Get the work permit before summer hiring starts
The single most common summer hold-up is the work permit. In states that require one, the permit is frequently issued by the teen's school — and schools are often closed or short-staffed over the break. Start the application in late spring so a job offer isn't delayed by paperwork. See the work-permit guides for who issues the permit in your state and what documents you need. Summer farm work follows a separate, looser set of rules — see the agricultural work rules.
Summer work hours — FAQ
- Can a 14- or 15-year-old work full-time during the summer?
- Under federal law, 14- and 15-year-olds may work up to 8 hours a day and 40 hours a week when school is out — far more than the 3-hours-a-day / 18-hours-a-week cap that applies on a school day. The work must fall between 7 a.m. and 9 p.m. from June 1 through Labor Day. Many states set lower limits, so check your state in the quick-reference table below. 16- and 17-year-olds have no federal hour limit in any season.
- Does my teen still need a work permit in the summer?
- Yes. If your state requires a work permit (employment certificate) for minors, that requirement applies year-round — summer does not waive it. Apply before the summer hiring rush: in many states the permit is issued by the teen's school, which may be closed or slow over the break, so plan ahead.
- When does “summer” or “school out of session” officially start for work-hour rules?
- It follows your local school district's calendar, not a fixed national date. The relaxed daily caps apply only when school is genuinely not in session for that student. Students on a year-round or balanced calendar follow their own school schedule, so their “summer” hours may differ from the traditional June–August window.
- Can a 15-year-old work past 9 p.m. in the summer?

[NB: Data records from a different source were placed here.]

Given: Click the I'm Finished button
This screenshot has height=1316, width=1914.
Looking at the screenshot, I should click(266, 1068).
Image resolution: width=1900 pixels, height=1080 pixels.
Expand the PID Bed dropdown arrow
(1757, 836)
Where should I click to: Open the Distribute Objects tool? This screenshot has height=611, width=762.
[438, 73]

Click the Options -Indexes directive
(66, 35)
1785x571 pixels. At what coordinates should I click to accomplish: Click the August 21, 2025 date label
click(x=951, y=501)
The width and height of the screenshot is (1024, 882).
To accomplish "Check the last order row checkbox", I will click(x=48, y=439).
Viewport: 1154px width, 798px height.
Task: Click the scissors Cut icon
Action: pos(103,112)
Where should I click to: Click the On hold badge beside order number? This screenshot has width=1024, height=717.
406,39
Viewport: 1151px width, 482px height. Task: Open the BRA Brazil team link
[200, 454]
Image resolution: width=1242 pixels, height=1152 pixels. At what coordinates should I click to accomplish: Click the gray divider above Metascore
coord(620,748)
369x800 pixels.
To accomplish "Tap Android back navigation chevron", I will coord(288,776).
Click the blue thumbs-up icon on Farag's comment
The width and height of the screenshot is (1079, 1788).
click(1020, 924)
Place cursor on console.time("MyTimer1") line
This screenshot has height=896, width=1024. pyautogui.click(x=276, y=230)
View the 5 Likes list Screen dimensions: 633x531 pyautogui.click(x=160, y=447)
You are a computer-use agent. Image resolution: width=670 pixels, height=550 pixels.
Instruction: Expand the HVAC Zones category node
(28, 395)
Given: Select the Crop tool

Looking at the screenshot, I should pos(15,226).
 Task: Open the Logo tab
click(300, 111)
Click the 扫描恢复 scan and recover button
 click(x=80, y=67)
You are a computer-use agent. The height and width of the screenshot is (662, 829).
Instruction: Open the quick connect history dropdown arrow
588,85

- Under federal law, 14- and 15-year-olds may work until 9 p.m. from June 1 through Labor Day (the cutoff drops back to 7 p.m. the rest of the year). States can impose an earlier cutoff that wins over the federal rule, so check your state's page. 16- and 17-year-olds have no federal nighttime restriction.
- Do the minimum-age and hazardous-job rules change in summer?
- No. The minimum age to work, the federal hazardous-occupation bans (HO-1 through HO-17), and any state restricted-occupation list apply every day of the year. Summer only relaxes the hour and time-of-day caps for 14- and 15-year-olds — it never lets a minor take a job that's off-limits during the school year.